Finnish divers recover remaining 2 bodies of Italians from underwater cave in Maldives

2026-05-20 17:56 Last Updated At:18:00

MALE, Maldives (AP) — Divers on Wednesday recovered the last two bodies of four Italians who died deep inside an underwater cave in the Maldives last week.

The Italian divers had been exploring the cave in Vaavu Atoll on Thursday when they disappeared. The body of their Italian diving instructor was recovered outside the cave and the Finnish recovery divers brought the bodies of two of the divers to the surface Tuesday.

Presidential spokesperson Mohameed Hussain Shareef said the last two bodies were recovered by three Finnish divers supported by the Maldives coastguard and police.

The bodies were taken to a morgue and identified as Muriel Oddenino and Giorgia Sommacal. On Tuesday Monica Montefalcone and Federico Gualtieri were brought out, government spokesperson Ahmed Shaam said. The instructor, Gianluca Benedetti, was found near the mouth of the cave on the day the divers disappeared.

Montefalcone and Sommacal were mother and daughter.

“After that we will coordinate with the Italian government and start the procedure to repatriate the bodies,” Shareef said. He thanked the Finnish divers, praising them for their professionalism and leadership.

The four bodies were located Monday at a depth of around 60 meters (200 feet), twice the legal depth for recreational diving in the island nation. The search had been temporarily suspended after a local military diver died during a perilous retrieval attempt.

The Maldives government said the recovery divers spotted the bodies in the cave’s innermost area. Shaam said the four bodies were found “pretty much together.”

The cave has been explored in the past by local experts and foreign divers, presidential spokesperson Shareef told The Associated Press earlier.

While the Italian divers had a permit, authorities didn’t know from their proposal the exact location of the cave they were exploring, and at least two of the dead were not on the list of researchers that had been submitted, “so we didn’t know they were part of the expedition,” Shareef said.

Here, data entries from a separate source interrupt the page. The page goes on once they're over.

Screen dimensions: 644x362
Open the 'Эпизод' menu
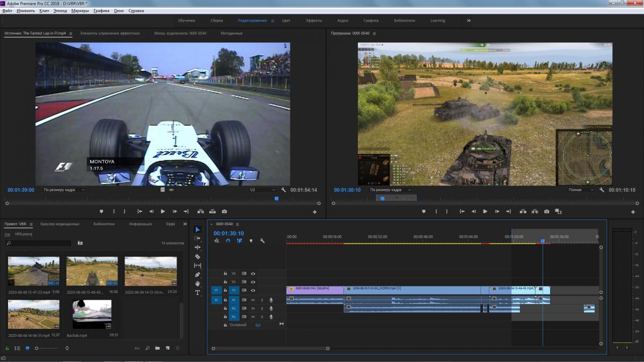[x=61, y=11]
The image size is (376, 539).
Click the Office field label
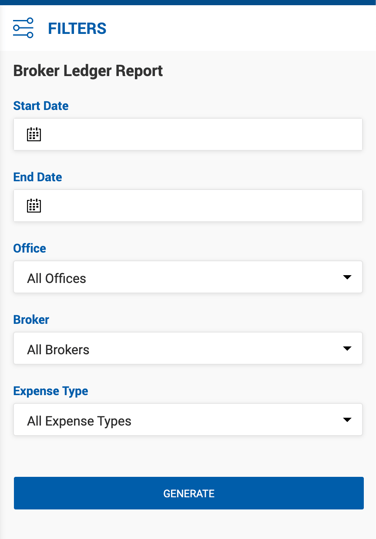point(30,248)
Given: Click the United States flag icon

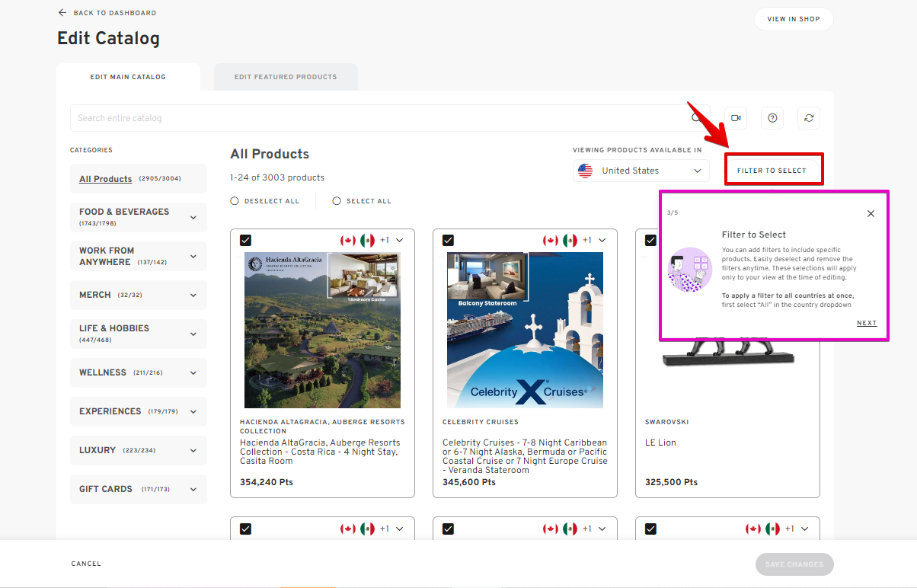Looking at the screenshot, I should coord(585,171).
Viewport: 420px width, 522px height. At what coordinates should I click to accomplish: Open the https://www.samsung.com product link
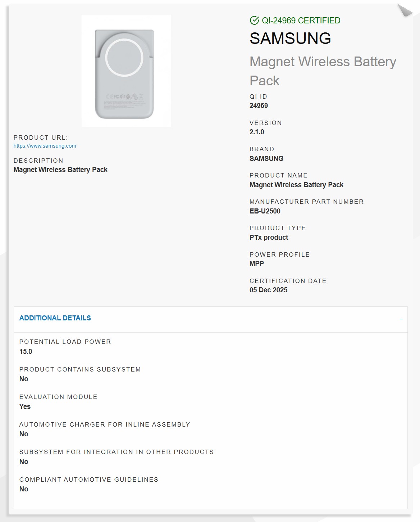pyautogui.click(x=45, y=146)
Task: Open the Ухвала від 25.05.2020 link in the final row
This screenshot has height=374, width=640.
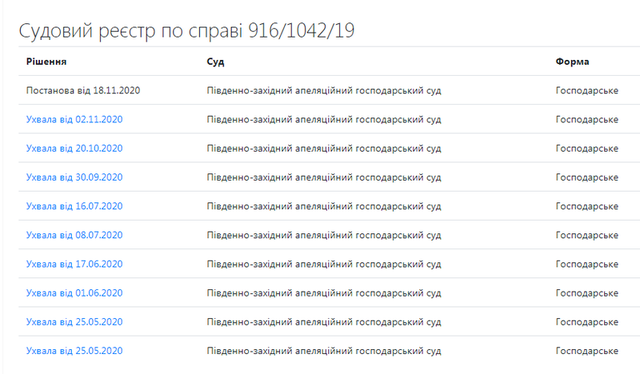Action: point(74,351)
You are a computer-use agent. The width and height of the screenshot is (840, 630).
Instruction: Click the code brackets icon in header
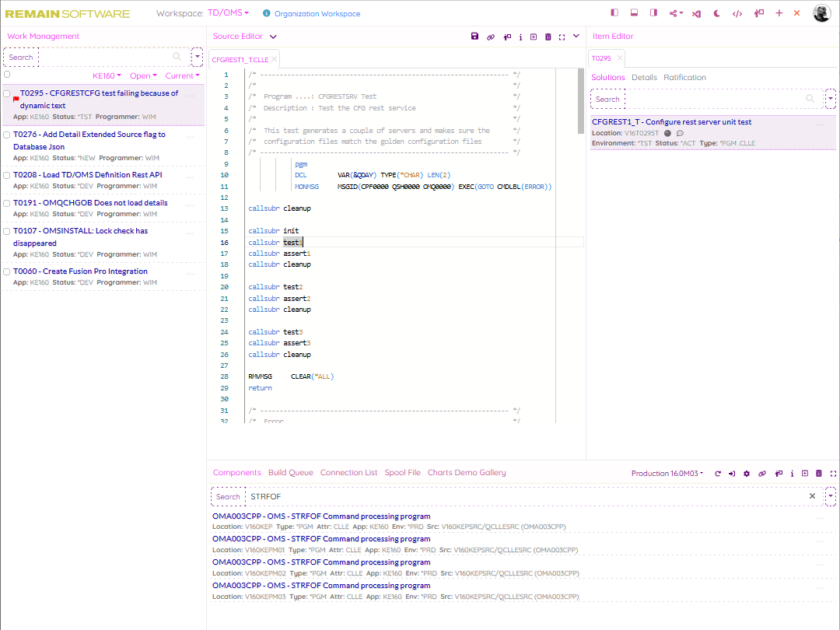737,13
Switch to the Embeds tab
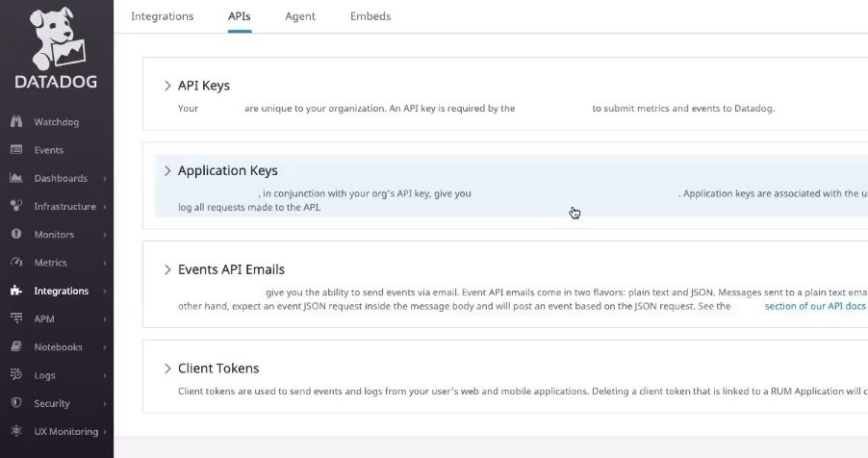The width and height of the screenshot is (868, 458). 370,16
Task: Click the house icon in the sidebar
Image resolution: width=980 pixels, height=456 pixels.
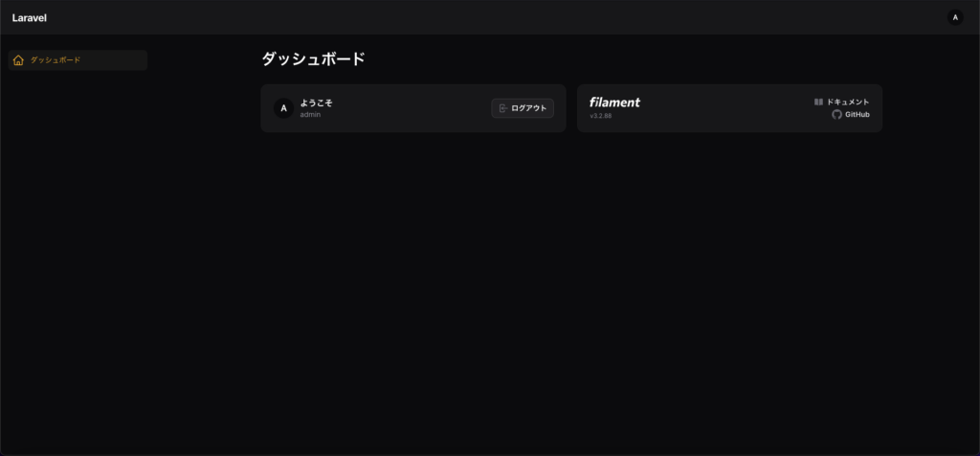Action: pos(18,60)
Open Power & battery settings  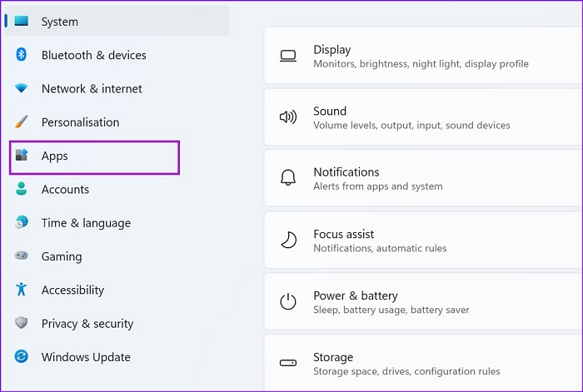[x=423, y=302]
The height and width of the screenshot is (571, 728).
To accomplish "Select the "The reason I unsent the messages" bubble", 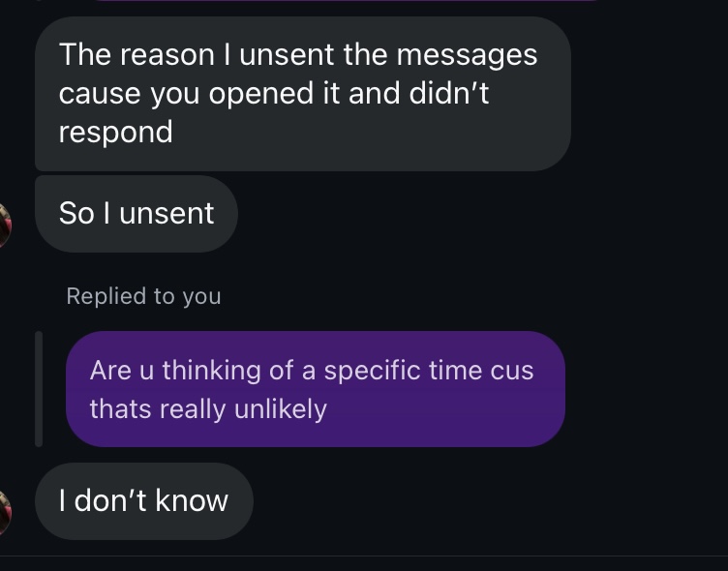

He described the conditions deep in the cave as “challenging” with difficult terrain, strong currents and poor visibility.

An alert had also been issued due to bad weather and investigators must determine whether the divers took adequate precautions, Shareef said.

The Divers’ Alert Network Europe, which deployed the Finnish divers, described them as technical and cave divers with experience in search and recovery missions, including operations in “deep overhead environments, confined spaces and high-risk scenarios.”

The rescue team used closed-circuit rebreathers, a system that recycles exhaled breathing gas and removes carbon dioxide through a chemical scrubber, allowing for “significantly longer dives,” the organization said.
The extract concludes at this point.